**Exercise goal:**
Extract, from the records beneath this instruction, each line that contains the word "agent".

**Data for this task:**
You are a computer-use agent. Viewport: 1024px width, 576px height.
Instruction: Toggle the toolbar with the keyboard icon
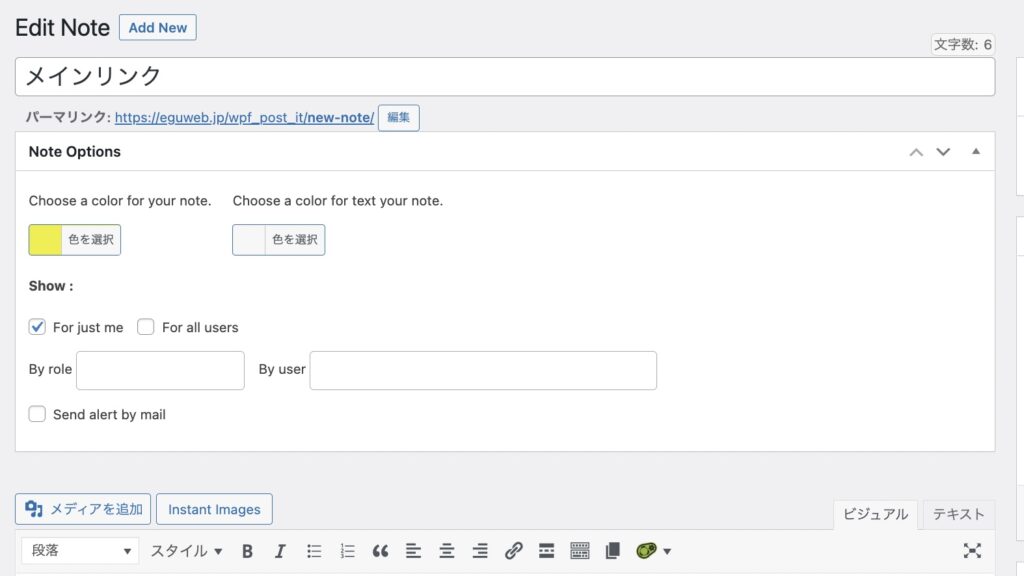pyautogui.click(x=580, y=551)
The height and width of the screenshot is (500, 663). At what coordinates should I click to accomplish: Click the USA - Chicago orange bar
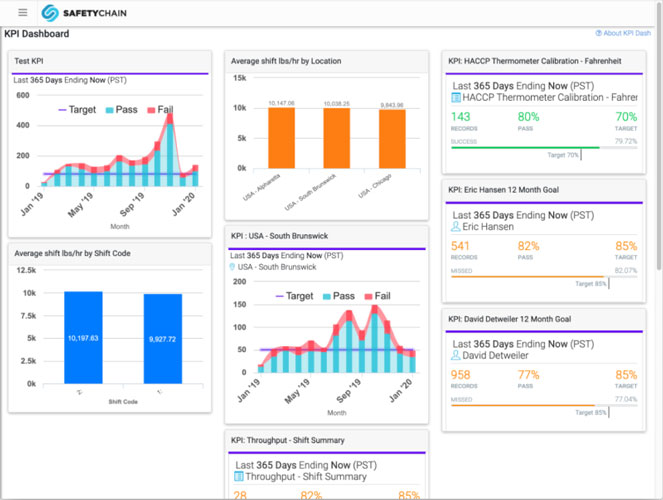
--
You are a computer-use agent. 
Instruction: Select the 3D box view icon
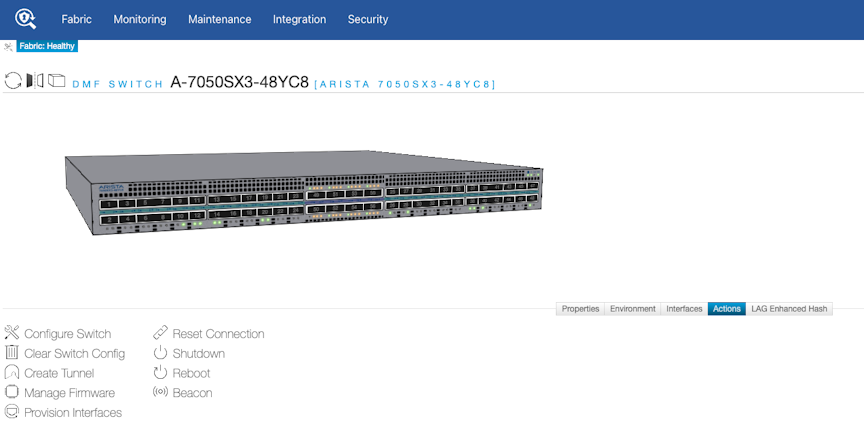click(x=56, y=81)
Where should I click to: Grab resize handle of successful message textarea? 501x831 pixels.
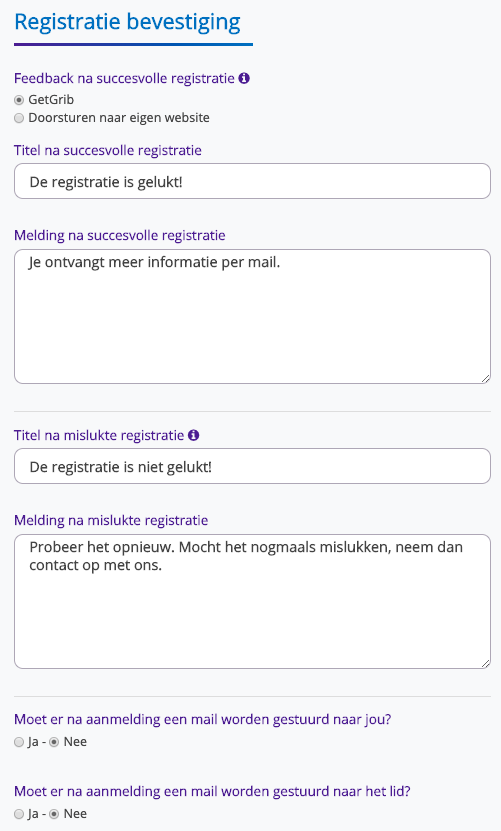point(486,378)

**Solution to the problem:**
You are a computer-use agent. Viewport: 1024px width, 576px height.
You are a computer-use agent. 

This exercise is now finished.